Skin-Eating Asian Fungus Threatens Salamanders

Oct 31, 2014 07:17 AM EDT | Matt Mercuro

A skin-eating fungus that infiltrated Europe through the global wildlife trade is threatening to inflict massive losses on the continent's salamanders, including extinction of whole species and could do the same in North America.

The fungus, first detected in Europe last year, has killed salamanders in the Netherlands and Belgium and will likely reach other European nations soon, an international research team said on Thursday, according to Reuters.

Their study, published in the journal Science, found that the fungus can kill numerous kinds of salamanders and newts, a subgroup of the salamander family, but not other amphibians, like frogs and toads.

The scientists have found no sign of the fungus in North American amphibians, though they are worried that it is only a matter of time before it surfaces via a pet trade that has funneled millions of Chinese fire belly newts to the United States.

Researchers were able to track the origins and geographical presence of the fungus, Batrachochytrium salamandrivorans, by examining about 5,400 samples accounting for "about 150 varieties of amphibians" in Europe, Asia, North America and Africa.

They were also able to expose 35 amphibian species to the fungus to learn which were vulnerable, according to Reuters.

The fungus was discovered by scientists probing a die-off of fire salamanders in the Netherlands.

"There is little we can do to stop further spread on mainland Europe other than preventing people from moving infected salamanders between countries," said Matthew Fisher, a professor of fungal disease epidemiology at Imperial College London who was one of the researchers.

"If (the fungus) arrives in the USA then millions, if not billions, of salamanders are likely to die and species extinctions may occur," he added.

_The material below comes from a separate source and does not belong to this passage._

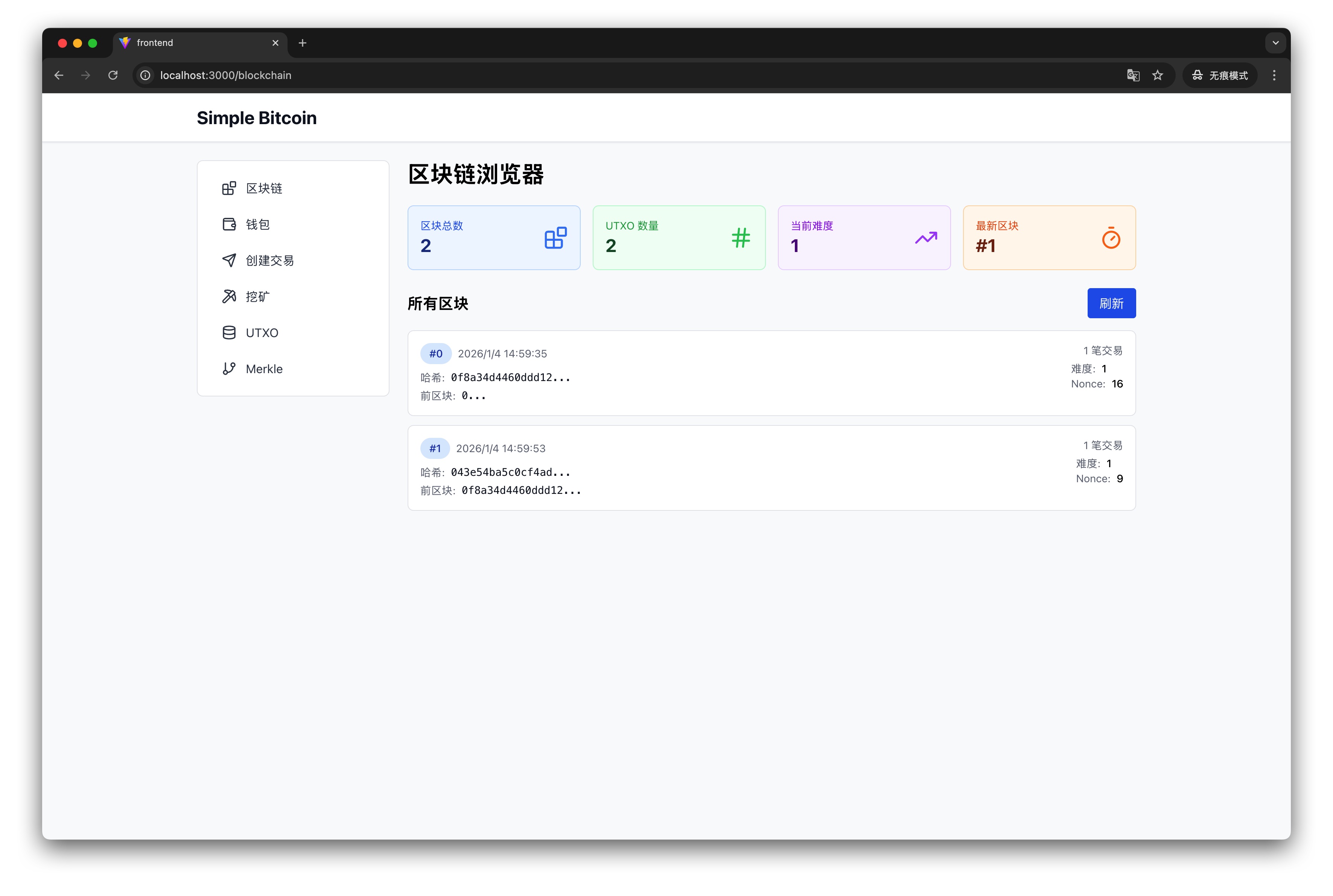The width and height of the screenshot is (1333, 896).
Task: Click the translate page icon in the address bar
Action: point(1133,76)
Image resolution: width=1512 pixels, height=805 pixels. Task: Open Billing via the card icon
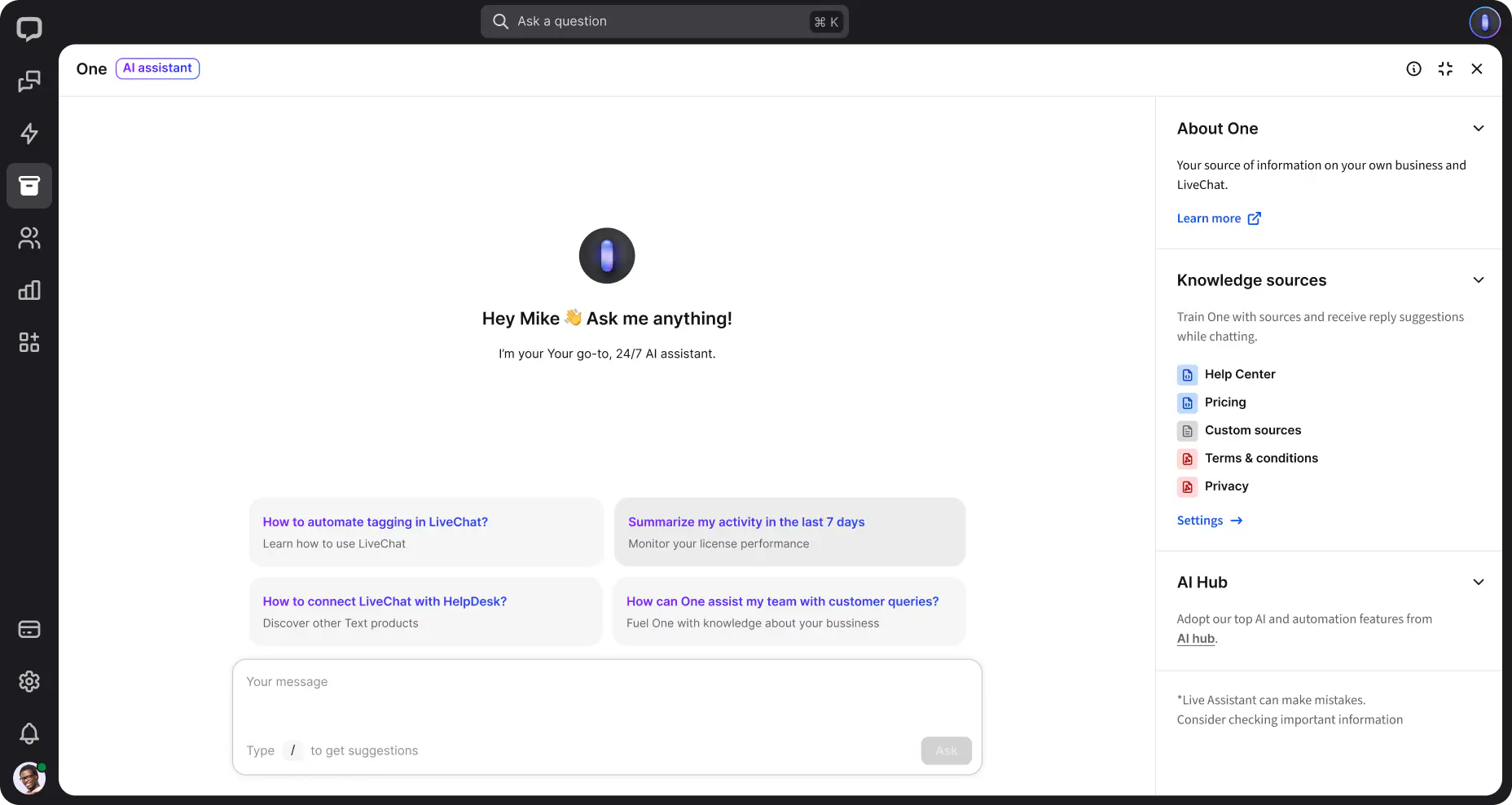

The findings illustrate the threat posed to native creatures by pathogens spread through the international wildlife trade. Asian salamanders and newts are sold worldwide in large numbers.

"The uncontrolled trade of animals should be regulated worldwide, and traded animals should be tested for the presence of pathogens that can affect wildlife with special emphasis to prevent introduction of (the fungus) to islands and regions where it is currently absent," said An Martel, a veterinarian at Ghent University in Belgium who led the study, according to Reuters.

The fungus appears to have originated in Southeast Asia 30 million years ago.